# [Excerpt]
But gaming in 3D was in a transitional state.  And most transitions are ugly and awkward.  Two-dimensional games like Symphony of the Night or Rayman or Silhouette Mirage lacked a lot of the immediate wow factor that 3D games possessed; they were an iteration on what had come before in a generation when everyone was fixated on what was new and shiny.  But at the same time, they had the benefit of established technique.  Developers had at least two console generations' worth of history to draw upon when it came to designing a 2D game, to help them understand what worked or didn't work, and why.  Many conventions of game design had been pioneered in the 8-bit days – the third console generation – and had been refined in the fourth generation.  This fifth generation and its newer technologies offered the opportunity to refine it further still.  
Time has been unkind to many of these early 3D efforts.  However impressive most of these games looked upon release, many of them have aged poorly.  With controls that are often both clumsy and awkward, and with graphics that frequently looked rudimentary even one console generation removed, they can be hard to go back to.  And I say this despite all my intense personal nostalgia for games in this period. Two-dimensional games, meanwhile, have frequently aged much better.

# [Source data]
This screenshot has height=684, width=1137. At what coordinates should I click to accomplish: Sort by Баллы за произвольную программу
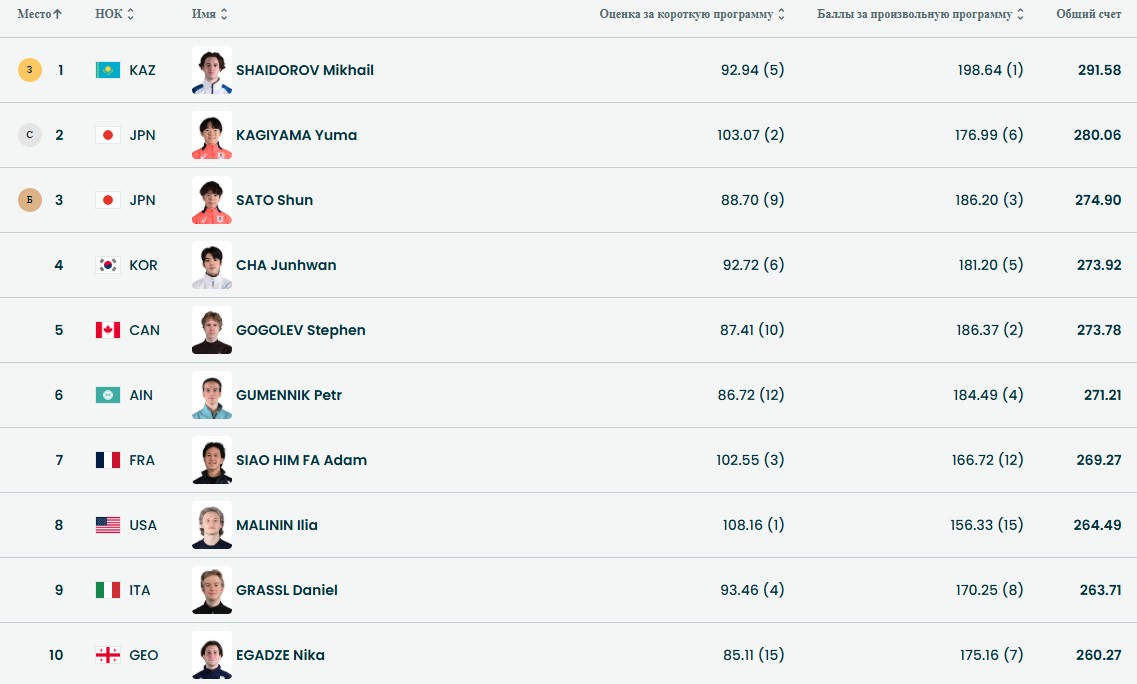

# [Problems to solve]
1. Decide whether each statement agrees with the excerpt on 2D and 3D gaming. Answer yes or no for each, quoting the words of the excerpt that settle it. (a) Many conventions of game design were first pioneered in the third console generation. (b) Early 3D games have generally aged better than two-dimensional games. (c) Developers designing a 2D game could draw on at least two console generations of history.
2. Reproduce the passage of the excerpt on 2D and 3D gaming, starting at "But gaming in" and ending at "it further still.".

# [Answers to the tasks]
1.
(a) Yes: "Many conventions of game design had been pioneered in the 8-bit days – the third console generation"
(b) No: "Two-dimensional games, meanwhile, have frequently aged much better."
(c) Yes: "Developers had at least two console generations' worth of history to draw upon when it came to designing a 2D game"

2.
But gaming in 3D was in a transitional state.  And most transitions are ugly and awkward.  Two-dimensional games like Symphony of the Night or Rayman or Silhouette Mirage lacked a lot of the immediate wow factor that 3D games possessed; they were an iteration on what had come before in a generation when everyone was fixated on what was new and shiny.  But at the same time, they had the benefit of established technique.  Developers had at least two console generations' worth of history to draw upon when it came to designing a 2D game, to help them understand what worked or didn't work, and why.  Many conventions of game design had been pioneered in the 8-bit days – the third console generation – and had been refined in the fourth generation.  This fifth generation and its newer technologies offered the opportunity to refine it further still.